# GOAL OF THE EXERCISE
Search the entries for the word "legend" and return every line where it is found.

************

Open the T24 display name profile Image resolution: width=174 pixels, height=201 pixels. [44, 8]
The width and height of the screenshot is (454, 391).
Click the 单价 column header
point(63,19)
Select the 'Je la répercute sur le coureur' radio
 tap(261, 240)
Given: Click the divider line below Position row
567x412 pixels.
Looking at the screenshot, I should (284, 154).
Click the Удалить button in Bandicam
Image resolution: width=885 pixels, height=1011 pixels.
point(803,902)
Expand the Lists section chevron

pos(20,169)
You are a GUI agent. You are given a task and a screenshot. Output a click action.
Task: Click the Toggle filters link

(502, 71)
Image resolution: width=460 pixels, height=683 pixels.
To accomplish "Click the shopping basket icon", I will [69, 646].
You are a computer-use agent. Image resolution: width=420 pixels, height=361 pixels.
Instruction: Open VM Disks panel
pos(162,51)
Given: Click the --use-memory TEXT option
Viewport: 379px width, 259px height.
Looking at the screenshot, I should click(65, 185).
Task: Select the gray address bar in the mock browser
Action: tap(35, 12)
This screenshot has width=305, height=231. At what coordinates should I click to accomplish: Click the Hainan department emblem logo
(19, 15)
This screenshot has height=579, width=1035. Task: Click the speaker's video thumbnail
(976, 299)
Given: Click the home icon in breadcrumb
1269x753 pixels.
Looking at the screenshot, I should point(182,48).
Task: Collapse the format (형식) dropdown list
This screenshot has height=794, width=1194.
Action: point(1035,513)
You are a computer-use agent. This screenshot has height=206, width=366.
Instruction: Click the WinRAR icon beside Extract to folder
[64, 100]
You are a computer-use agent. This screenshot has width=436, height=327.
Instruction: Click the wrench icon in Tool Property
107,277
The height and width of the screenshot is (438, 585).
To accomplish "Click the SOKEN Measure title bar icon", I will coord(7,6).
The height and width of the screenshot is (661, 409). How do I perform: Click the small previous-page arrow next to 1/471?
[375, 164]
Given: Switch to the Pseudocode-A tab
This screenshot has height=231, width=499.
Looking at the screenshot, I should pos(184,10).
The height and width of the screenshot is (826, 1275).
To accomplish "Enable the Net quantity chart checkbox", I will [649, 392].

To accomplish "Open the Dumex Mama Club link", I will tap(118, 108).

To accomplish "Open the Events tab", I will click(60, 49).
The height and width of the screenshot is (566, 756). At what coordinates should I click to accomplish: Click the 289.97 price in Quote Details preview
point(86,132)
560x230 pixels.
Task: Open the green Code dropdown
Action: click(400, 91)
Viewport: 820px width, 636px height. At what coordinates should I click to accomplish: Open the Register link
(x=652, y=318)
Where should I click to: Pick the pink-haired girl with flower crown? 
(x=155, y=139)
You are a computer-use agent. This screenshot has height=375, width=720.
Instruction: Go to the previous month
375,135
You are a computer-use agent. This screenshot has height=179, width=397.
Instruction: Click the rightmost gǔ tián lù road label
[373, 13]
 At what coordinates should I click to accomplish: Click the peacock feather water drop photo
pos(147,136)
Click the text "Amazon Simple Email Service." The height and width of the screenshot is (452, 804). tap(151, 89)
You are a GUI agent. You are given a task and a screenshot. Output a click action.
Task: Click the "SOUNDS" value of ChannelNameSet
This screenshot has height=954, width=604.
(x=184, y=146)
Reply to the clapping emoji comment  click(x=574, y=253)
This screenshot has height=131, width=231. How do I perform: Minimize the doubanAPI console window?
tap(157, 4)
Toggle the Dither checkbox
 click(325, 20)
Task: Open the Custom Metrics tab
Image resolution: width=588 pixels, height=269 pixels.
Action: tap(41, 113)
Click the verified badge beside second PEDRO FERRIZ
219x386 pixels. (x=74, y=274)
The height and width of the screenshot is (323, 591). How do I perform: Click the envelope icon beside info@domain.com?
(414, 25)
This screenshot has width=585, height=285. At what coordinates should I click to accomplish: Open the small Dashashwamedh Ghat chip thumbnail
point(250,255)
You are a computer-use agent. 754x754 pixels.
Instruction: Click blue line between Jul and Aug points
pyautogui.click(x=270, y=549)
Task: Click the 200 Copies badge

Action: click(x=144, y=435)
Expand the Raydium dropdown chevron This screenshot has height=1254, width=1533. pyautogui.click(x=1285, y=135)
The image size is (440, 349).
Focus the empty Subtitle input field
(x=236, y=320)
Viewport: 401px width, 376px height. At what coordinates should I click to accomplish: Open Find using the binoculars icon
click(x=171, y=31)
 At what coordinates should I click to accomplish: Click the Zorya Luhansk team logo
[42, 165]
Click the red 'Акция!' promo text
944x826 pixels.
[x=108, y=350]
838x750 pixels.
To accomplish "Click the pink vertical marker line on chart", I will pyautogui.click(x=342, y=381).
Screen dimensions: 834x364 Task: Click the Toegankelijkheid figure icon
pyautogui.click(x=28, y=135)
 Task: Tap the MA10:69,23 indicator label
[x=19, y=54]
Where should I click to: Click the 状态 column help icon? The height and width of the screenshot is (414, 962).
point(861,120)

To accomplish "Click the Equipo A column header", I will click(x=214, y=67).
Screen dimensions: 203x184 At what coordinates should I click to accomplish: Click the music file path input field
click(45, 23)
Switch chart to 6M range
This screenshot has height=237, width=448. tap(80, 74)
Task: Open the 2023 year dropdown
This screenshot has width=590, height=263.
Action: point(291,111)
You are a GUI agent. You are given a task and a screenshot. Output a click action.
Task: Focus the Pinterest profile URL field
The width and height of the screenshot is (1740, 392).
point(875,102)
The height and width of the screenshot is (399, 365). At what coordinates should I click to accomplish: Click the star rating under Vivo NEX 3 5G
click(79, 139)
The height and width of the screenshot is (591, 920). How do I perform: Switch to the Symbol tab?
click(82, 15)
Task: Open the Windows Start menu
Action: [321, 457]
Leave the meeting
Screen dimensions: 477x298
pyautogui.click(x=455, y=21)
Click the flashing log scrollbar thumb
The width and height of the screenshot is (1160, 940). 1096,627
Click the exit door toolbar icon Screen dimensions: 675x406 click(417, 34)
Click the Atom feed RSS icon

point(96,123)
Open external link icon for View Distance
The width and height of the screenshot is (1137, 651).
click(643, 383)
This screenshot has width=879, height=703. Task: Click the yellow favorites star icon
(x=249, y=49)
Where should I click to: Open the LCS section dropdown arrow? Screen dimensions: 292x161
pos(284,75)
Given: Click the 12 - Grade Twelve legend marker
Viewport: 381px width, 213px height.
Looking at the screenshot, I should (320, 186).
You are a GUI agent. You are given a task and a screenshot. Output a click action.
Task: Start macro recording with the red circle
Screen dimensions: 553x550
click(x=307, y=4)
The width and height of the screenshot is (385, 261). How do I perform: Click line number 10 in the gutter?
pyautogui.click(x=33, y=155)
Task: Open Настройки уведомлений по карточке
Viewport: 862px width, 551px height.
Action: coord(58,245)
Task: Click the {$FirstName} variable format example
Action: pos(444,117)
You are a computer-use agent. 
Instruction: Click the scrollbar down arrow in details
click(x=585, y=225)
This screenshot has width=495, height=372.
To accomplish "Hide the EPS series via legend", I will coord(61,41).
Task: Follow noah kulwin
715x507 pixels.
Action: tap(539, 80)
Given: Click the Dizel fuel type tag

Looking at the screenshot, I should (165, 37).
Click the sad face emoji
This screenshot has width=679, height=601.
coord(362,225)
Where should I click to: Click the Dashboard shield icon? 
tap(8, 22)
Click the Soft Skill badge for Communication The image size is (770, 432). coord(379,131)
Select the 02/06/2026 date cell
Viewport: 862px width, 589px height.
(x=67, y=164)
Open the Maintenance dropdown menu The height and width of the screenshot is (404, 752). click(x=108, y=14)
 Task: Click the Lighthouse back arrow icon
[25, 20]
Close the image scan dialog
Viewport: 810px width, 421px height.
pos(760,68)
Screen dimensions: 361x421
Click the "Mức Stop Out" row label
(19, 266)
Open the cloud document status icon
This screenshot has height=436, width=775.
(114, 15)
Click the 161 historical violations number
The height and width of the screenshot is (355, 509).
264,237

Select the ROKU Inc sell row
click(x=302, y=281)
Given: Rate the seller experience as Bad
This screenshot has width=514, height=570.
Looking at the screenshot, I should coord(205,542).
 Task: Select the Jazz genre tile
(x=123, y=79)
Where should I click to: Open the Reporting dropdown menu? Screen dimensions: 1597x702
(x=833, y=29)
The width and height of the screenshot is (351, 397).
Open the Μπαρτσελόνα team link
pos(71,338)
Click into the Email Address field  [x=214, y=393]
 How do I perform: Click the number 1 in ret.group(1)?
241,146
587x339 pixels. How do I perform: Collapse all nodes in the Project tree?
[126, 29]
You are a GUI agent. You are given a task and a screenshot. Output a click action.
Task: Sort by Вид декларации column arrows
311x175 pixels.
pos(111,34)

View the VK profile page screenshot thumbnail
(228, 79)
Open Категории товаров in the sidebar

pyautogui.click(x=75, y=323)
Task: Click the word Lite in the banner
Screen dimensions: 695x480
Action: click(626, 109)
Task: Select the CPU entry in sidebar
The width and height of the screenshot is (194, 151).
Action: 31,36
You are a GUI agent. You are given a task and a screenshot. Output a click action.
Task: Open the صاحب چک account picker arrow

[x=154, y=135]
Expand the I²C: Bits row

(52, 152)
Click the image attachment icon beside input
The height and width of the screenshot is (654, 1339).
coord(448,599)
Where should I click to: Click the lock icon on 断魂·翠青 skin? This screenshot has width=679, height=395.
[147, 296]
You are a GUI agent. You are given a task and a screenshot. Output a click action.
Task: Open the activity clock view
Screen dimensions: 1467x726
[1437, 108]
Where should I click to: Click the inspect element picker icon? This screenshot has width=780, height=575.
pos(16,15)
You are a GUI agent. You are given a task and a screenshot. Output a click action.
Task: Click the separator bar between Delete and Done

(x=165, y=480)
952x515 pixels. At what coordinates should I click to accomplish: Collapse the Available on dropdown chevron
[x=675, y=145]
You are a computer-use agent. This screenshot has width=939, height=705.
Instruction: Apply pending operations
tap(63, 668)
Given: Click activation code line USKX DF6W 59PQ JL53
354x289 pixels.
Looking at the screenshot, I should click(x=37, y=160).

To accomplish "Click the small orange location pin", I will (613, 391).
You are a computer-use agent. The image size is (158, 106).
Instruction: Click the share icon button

************

# RESULT FOR THIS TASK
Given: Click the 12 - Grade Twelve legend marker
To accomplish "Hide the EPS series via legend", I will coord(61,41).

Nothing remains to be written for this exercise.